**Exercise aim:**
Each line of the data holding "computer" should be found and copied.

**Information provided:**

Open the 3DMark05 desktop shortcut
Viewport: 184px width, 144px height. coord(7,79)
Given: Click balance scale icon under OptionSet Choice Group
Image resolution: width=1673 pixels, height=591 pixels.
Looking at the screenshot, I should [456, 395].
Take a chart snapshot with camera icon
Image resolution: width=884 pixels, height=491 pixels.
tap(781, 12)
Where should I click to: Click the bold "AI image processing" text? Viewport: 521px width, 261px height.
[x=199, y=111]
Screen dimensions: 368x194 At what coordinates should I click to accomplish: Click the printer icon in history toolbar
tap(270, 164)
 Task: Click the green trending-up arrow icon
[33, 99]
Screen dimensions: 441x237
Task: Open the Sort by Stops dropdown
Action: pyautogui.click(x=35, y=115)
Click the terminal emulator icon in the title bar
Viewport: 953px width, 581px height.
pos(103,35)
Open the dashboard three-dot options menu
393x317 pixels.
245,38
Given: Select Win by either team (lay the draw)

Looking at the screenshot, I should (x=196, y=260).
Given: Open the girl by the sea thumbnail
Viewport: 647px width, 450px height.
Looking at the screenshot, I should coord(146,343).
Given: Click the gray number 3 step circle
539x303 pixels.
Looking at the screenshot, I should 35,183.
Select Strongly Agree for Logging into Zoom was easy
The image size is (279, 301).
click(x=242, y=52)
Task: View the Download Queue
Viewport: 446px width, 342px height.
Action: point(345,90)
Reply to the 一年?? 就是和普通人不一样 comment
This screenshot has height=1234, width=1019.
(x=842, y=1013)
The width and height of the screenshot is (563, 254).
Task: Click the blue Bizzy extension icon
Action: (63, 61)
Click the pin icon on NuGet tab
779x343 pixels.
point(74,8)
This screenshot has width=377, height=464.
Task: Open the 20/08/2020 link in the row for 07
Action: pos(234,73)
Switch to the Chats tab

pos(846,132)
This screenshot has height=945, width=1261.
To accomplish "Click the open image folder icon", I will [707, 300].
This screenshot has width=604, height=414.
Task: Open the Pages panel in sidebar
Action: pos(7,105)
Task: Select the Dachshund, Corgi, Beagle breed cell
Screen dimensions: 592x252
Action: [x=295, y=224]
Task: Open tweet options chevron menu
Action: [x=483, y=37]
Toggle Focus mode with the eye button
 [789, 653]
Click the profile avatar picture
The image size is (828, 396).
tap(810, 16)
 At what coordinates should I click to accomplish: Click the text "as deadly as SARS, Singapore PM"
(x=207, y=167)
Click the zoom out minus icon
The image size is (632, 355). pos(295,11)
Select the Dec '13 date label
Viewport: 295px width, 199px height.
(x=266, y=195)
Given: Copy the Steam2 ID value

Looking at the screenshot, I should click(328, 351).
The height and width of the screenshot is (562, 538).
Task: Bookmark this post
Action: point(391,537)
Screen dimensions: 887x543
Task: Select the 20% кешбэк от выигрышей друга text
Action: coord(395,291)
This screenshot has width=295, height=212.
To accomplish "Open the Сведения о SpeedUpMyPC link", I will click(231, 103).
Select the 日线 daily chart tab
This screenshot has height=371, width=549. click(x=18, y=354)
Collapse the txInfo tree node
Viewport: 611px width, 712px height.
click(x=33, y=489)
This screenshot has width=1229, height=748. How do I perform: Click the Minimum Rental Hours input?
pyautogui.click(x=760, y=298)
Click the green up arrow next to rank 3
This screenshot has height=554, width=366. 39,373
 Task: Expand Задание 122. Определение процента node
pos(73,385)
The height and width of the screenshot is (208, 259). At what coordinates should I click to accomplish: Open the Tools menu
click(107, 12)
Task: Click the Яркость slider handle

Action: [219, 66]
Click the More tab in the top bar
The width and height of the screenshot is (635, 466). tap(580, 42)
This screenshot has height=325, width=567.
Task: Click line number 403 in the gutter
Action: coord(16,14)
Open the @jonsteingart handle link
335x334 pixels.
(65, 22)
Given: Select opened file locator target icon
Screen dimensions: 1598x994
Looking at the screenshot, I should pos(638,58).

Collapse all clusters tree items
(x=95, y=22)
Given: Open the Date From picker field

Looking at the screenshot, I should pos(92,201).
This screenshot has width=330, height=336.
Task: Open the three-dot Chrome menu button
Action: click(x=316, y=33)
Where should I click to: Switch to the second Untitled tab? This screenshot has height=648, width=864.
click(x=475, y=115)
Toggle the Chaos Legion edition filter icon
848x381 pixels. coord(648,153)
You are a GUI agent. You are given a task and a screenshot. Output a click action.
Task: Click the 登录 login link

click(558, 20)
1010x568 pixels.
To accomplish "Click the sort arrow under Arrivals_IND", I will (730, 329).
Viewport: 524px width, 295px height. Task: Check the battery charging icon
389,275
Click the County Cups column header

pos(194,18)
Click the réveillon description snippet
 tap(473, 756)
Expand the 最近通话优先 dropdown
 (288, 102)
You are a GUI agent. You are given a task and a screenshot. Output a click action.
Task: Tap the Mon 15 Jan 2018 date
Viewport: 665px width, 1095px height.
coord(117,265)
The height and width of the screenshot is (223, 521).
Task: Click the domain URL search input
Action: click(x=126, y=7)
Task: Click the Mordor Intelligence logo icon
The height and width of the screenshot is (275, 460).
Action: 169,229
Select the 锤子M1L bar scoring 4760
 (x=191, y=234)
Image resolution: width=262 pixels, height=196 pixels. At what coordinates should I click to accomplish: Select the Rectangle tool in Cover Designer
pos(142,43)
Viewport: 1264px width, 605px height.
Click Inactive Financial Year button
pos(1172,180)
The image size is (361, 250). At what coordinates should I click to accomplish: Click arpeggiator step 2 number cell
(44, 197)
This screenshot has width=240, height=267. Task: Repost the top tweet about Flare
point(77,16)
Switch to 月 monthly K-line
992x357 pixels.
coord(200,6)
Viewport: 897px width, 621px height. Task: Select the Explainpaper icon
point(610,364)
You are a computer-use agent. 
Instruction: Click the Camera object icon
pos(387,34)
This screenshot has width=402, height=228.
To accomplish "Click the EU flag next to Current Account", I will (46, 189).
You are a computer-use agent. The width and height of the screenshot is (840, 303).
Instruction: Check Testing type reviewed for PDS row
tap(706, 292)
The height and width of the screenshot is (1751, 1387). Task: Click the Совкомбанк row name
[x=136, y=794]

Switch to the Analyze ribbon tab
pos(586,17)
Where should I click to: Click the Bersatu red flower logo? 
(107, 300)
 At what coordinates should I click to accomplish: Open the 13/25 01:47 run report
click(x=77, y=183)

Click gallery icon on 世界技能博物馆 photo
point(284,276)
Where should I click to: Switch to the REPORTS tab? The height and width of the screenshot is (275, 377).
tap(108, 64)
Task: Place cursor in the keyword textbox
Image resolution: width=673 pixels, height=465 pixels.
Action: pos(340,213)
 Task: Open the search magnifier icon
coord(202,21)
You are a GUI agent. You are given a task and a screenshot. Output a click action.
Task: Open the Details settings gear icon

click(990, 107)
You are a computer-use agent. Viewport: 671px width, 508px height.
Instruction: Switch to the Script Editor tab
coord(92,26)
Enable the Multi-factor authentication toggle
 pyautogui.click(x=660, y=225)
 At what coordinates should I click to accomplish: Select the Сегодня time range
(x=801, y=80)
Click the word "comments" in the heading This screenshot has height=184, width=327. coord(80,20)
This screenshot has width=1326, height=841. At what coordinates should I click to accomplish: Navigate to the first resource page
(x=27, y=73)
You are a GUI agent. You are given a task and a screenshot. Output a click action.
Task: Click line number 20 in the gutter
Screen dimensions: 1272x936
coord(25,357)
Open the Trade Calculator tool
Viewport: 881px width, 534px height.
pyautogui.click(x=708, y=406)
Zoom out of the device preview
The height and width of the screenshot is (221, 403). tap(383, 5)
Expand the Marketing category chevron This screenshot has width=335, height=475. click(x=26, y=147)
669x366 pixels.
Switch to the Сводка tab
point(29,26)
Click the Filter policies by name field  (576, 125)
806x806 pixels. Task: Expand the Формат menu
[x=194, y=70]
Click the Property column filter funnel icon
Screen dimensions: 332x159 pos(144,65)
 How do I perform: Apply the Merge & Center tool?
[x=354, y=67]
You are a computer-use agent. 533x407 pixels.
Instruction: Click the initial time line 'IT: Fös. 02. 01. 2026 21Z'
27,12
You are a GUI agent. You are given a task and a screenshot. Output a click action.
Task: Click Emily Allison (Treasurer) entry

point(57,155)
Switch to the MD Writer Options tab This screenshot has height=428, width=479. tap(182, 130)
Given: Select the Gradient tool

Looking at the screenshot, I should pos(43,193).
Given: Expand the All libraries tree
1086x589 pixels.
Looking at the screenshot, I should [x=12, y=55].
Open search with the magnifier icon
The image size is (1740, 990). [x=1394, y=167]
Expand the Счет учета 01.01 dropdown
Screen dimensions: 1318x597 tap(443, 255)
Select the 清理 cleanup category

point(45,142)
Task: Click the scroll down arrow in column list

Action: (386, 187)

**Task answer:**
You are a computer-use agent. 
You are a computer-use agent. The width and height of the screenshot is (840, 303).
You are a computer-use agent. Viewport: 671px width, 508px height.
You are a computer-use agent. 533x407 pixels.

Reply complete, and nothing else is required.